On the surface, that doesn’t sound too out of the ordinary. There have been lots of businesses that have come on to the show looking for a bailout, althought they rarely say that until there’s been some serious prodding. In the case of Wisp, he also didn’t say he wanted a bailout, and indeed, at no point seemed to think he needed one.
But the numbers got increasingly alarming as the pitch went on. He had investors he had yet to pay back. A hefty amount of debt, substantial inventory, and a modest amount of cash in the bank. He was looking for investment, but he already had 22 other investors. Twenty-two.
Here’s what made the pitch really stand out: at some point, he responded to the panel’s disbelief by saying something along the lines of: “how do you recommend I get out of this?” It was a sincere question, a polite question, from a business owner looking for advice. At that moment, it became clear he’d fallen into a situation he just didn’t know how to get out of. That’s not something you see very often on Shark Tank or even on its sister programs around the world.
If you are in a lousy situation, how do you get out of it? Really, it’s a life question, placed squarely in the entrepreneurial context. And the sharks seemed to want to help. Barbara Corcoran had already given a clever assessment — I’m paraphrasing from memory here — “You get an A for effort and an F for execution, and I think you know that.” At the end, Kevin O’Leary would offer to pony up the money — a not-unsubstantial $500,000 — and Lori Greiner offered to help sell the product (an efficient and easy-to-use broom), although she declined to put up any money.
At the end, that was the death knell of Wisp on Shark Tank. Dobson said yes to O’Leary, but asked him to make sure he “kept Lori’s number,” at which, O’Leary was eventually out — after Lori’s participation was not guaranteed and Dobson asked what else O’Leary would bring to the table (his offer was $500,000 for 50 percent, while Dobson was asking for 10 percent). You have to suspect O’Leary was lukewarm on the deal to begin with — it was a lot of money, and the information they knew about the company was unsettling, let alone what might come up during due diligence. He was maybe looking for a reason to be out. O’Leary didn’t fight too hard to salvage the deal — but then Greiner was pretty adamant she was not willing to risk any of her money, just lend her name. (In exchange for what, exactly?)
The whole segment was a reminder that entrepreneurship comes with real risks. It’s not just devoting your time and passion to an idea. A few crises and you can be financially ruined, and it may be harder than it seems to get your life back on track.

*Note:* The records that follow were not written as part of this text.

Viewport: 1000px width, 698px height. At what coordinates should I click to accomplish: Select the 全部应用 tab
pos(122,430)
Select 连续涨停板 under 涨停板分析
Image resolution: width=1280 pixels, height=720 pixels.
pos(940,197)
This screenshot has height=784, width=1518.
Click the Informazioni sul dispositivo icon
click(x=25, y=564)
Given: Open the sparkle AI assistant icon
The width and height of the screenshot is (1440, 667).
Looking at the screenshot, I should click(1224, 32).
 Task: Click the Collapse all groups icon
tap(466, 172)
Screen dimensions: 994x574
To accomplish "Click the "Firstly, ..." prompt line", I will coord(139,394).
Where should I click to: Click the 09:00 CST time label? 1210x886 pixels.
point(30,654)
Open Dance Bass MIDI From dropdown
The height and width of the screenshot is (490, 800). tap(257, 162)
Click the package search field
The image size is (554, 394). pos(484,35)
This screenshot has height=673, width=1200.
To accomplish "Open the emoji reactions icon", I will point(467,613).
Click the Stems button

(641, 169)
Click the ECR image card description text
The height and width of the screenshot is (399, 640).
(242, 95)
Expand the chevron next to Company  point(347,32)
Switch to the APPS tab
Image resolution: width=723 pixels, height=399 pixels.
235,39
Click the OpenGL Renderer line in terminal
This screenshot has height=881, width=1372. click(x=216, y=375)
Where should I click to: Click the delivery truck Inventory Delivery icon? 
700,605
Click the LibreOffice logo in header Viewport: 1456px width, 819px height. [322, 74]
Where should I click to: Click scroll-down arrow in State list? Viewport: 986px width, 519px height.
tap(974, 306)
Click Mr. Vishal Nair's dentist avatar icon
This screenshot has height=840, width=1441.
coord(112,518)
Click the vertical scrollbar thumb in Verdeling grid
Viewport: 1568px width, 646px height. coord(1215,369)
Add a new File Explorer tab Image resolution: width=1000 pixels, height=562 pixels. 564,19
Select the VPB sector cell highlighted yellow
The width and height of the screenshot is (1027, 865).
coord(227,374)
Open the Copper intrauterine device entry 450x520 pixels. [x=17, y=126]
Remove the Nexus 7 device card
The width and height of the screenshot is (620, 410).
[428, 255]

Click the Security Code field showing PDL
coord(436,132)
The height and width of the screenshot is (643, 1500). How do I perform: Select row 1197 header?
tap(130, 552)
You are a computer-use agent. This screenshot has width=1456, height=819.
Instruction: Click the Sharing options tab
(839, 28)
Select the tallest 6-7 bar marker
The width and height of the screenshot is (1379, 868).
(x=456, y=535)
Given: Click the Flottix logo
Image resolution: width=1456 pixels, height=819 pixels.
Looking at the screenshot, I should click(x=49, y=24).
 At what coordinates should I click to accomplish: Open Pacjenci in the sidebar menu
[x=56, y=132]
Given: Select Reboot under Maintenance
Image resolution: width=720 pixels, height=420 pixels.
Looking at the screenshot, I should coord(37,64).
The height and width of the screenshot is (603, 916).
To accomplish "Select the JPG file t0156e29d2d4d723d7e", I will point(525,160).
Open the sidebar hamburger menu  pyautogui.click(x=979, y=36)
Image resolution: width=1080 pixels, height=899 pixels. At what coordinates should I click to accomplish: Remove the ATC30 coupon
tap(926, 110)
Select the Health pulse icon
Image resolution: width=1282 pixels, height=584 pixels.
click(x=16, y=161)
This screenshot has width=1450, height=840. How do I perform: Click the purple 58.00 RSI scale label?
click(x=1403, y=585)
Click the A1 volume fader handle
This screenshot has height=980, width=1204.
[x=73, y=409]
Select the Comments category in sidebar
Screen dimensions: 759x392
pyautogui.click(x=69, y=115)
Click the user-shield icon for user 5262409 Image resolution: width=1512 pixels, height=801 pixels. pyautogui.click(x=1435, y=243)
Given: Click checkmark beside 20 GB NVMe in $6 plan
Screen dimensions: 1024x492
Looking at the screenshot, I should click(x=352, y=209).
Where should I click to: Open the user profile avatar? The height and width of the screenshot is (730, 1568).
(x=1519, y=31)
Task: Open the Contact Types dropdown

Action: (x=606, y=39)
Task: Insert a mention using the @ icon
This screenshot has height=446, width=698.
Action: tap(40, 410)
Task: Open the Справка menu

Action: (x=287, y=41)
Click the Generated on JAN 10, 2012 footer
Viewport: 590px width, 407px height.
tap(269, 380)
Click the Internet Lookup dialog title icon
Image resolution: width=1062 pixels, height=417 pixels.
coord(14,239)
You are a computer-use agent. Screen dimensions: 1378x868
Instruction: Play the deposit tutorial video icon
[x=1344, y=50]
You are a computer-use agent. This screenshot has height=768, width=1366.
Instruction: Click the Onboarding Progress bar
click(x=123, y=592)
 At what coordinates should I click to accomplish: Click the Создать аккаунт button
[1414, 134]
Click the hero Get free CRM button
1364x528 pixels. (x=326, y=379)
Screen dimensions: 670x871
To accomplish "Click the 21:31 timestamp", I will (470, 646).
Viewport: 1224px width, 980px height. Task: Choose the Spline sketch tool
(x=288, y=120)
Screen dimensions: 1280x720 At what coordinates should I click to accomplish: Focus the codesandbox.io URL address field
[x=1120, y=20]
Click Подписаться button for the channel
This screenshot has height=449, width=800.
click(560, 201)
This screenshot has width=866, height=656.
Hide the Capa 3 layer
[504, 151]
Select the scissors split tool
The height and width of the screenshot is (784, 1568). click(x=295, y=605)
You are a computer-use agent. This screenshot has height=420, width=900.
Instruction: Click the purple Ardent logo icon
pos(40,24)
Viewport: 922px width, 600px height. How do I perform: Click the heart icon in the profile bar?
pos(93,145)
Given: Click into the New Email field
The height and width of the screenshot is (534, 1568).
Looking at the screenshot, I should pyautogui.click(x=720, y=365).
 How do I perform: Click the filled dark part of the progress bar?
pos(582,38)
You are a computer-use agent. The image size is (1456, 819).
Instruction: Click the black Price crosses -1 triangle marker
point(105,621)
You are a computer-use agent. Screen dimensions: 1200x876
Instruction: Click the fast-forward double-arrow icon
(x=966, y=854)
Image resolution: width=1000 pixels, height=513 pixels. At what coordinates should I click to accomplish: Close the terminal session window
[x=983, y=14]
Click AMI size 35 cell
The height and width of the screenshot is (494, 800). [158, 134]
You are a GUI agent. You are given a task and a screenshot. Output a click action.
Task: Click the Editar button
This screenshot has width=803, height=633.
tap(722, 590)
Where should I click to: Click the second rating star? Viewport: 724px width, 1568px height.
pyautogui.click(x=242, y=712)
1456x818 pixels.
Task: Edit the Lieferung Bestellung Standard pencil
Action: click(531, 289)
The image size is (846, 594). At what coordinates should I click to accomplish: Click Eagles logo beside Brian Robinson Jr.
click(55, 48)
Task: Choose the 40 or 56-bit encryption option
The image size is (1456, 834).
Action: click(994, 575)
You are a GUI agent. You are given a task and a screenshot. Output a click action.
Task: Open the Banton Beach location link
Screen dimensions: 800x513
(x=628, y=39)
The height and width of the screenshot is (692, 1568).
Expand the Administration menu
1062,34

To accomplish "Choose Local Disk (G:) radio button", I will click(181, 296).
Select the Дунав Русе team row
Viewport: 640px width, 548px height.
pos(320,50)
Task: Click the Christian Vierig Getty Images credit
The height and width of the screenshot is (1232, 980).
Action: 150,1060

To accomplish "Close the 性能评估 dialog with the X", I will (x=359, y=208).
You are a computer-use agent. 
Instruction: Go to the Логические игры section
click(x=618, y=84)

It could be summed up, I assume — I say, “I assume” because I have never started a company but have learned A LOT from being self-employed — by what another entrepreneur on tonight’s episode, Kate Field from The Kombucha Shop, said: “I don’t know what I don’t know.” Not knowing what you don’t know, but still being responsible for whatever comes even if you didn’t see it coming, is both (again) a risk in life — and a risk in entrepreneurship.
Let’s use this first-person account from Inc. as an example. Back in 2013, Laura Zander of Jimmy Beans Wool published a cautionary tale about how you can be in the middle of a business boom and still get into trouble. What happened? When things were going well, Zander and her husband/co-owner reinvested most of their profits back into inventory, which was quickly sold. What they didn’t realize is that the inventory, even though it was only held for a short period of time, was considered taxable income. The tax bill was larger than their available cash, and she and her husband had to use personal savings to pay it off.
A new entrepreneur might not anticipate such a situation. Such an entrepreneur could end up with a messy balance sheet, even though customers are lining up out the door.
That’s why the usual tagline of the Shark Tank updates, how much a company is currently doing in sales, only tells part of the story. The show would be wise to flesh out these tales a bit more, not only because they are instructive, but because the “Decade of Dreams” narrative is a bit stale. The core audience knows it’s more complicated, and it might be worth it for the show to dive a bit more deeply into those complications.